Gegeven tekst ::

POWESET2 NL
Copyright © 2018 VARO p a g i n a | 8 www.varo.com
7.5 In- en uitschakelen (Fig. 6)
▪ Sluit de stekker aan op een stopcontact. Het powerlampje (10) brandt totdat de stekker
van het gereedschap uit het stopcontact wordt gehaald.
Controleer vóór u met de haakse slijper begint te werken of de spanning die
op het typeplaatje wordt aangegeven overeenstemt met de gebruikte
netspanning.
Controleer vóór u de AAN/UIT trekkerschakelaar indrukt of de slijpschijf
goed gemonteerd werd en soepel kan draaien en of de buitenste flens
stevig aangespannen is.
Om de haakse slijper in te schakelen, duwt u de ontgrendelknop (6) in en duwt u de AAN/UIT-
trekkerschakelaar (5) in.

Getoond materiaal ::
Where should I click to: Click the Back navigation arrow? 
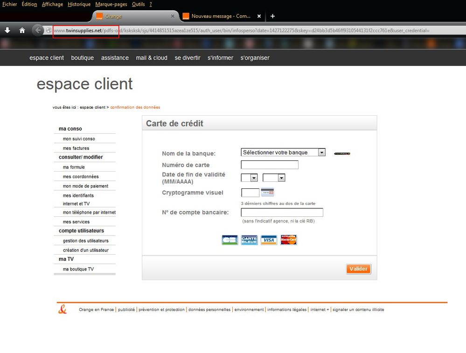(38, 29)
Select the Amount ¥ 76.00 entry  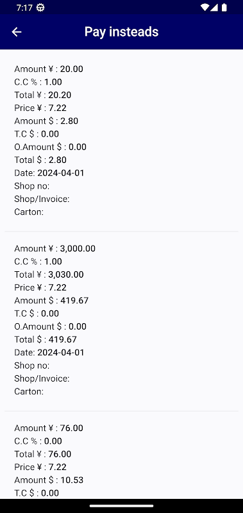coord(49,428)
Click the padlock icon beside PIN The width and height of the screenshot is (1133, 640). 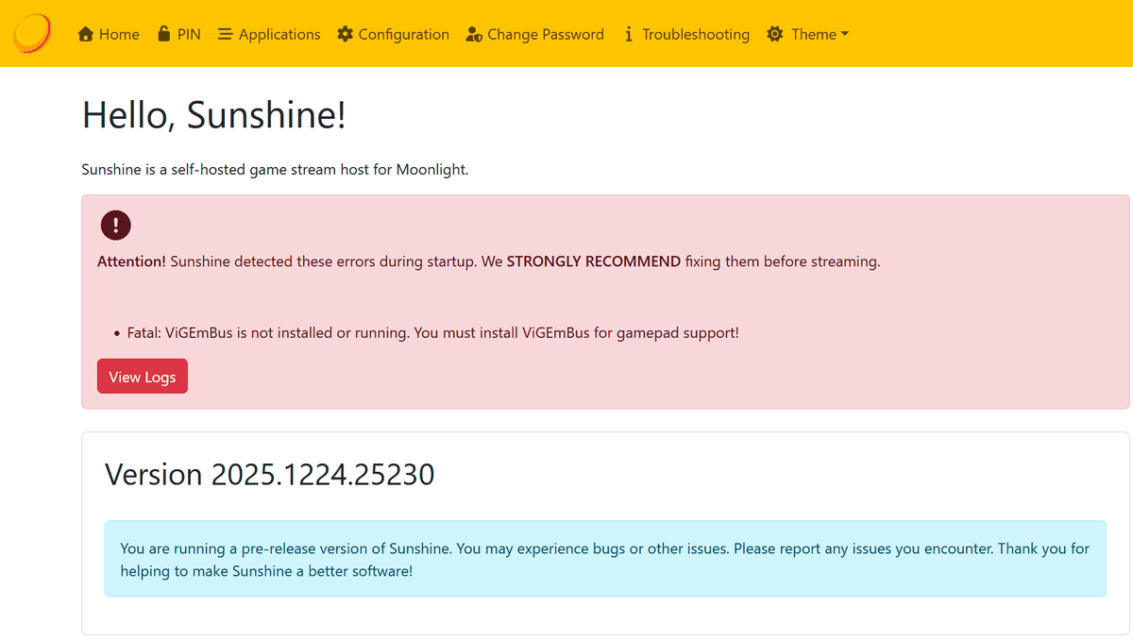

Opdracht 1 :: Noem alle onderdelen van de haakse slijper die in de tekst over het in- en uitschakelen met een nummer tussen haakjes worden aangeduid, samen met dat nummer.
Opdracht 2 :: Neem uit de tekst over het in- en uitschakelen letterlijk het stuk over tussen "POWESET2 NL" en "netspanning.", beide inbegrepen.

Juist antwoord 1 ::
- powerlampje (10)
- ontgrendelknop (6)
- AAN/UIT-trekkerschakelaar (5)

Juist antwoord 2 ::
POWESET2 NL
Copyright © 2018 VARO p a g i n a | 8 www.varo.com
7.5 In- en uitschakelen (Fig. 6)
▪ Sluit de stekker aan op een stopcontact. Het powerlampje (10) brandt totdat de stekker
van het gereedschap uit het stopcontact wordt gehaald.
Controleer vóór u met de haakse slijper begint te werken of de spanning die
op het typeplaatje wordt aangegeven overeenstemt met de gebruikte
netspanning.